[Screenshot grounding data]
BEGIN
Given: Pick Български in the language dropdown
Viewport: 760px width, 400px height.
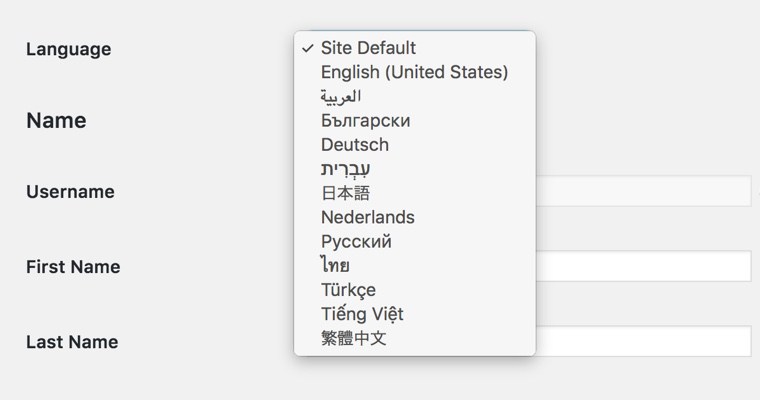Looking at the screenshot, I should click(x=365, y=121).
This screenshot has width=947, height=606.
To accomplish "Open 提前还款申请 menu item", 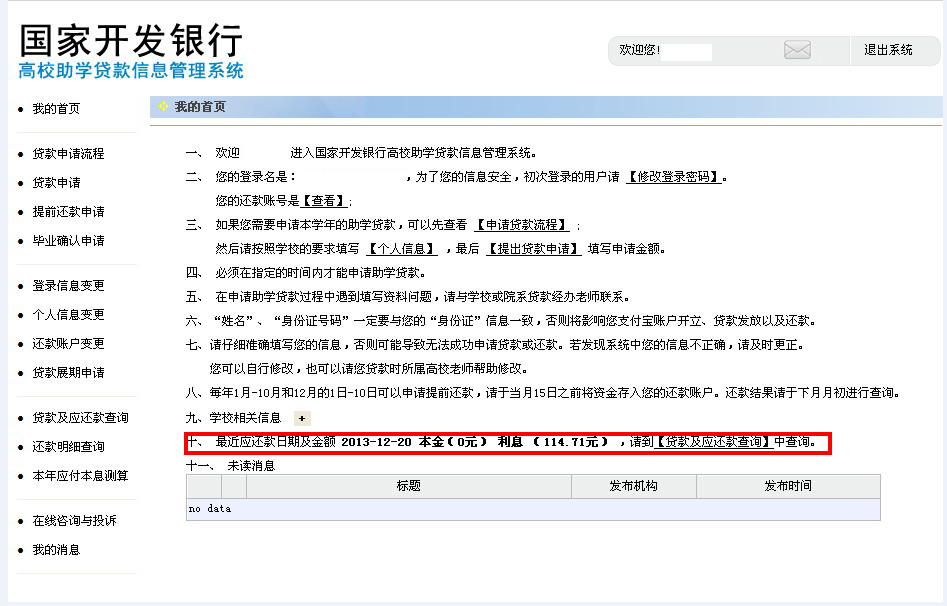I will point(68,212).
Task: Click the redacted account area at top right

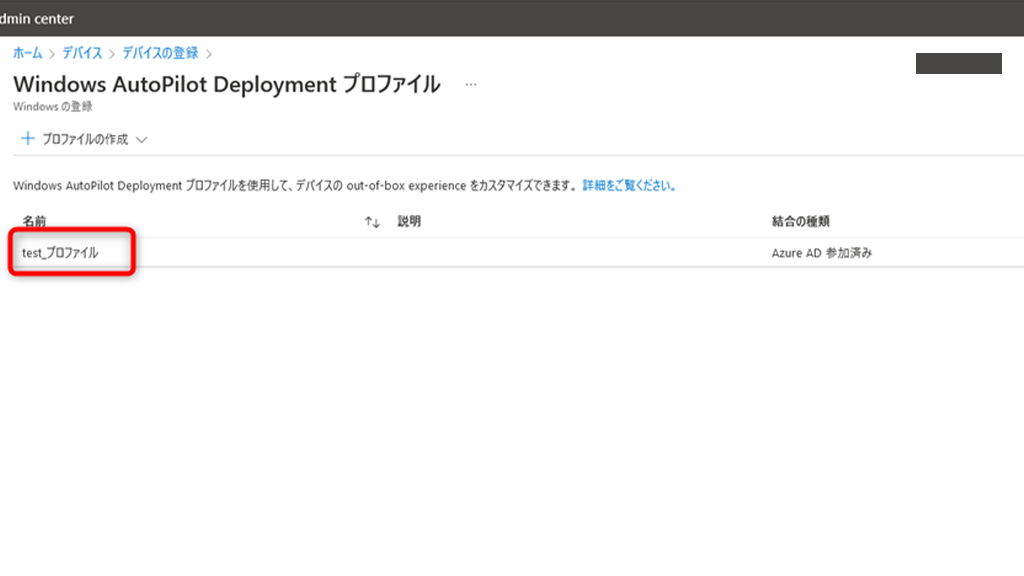Action: click(957, 63)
END
**How to complete this task**
Your task is to repeat, word for word and with no picture, every line from the one that contains "Task: Click the" through the last line of the data.

**Exercise response**
Task: Click the redacted account area at top right

Action: click(957, 63)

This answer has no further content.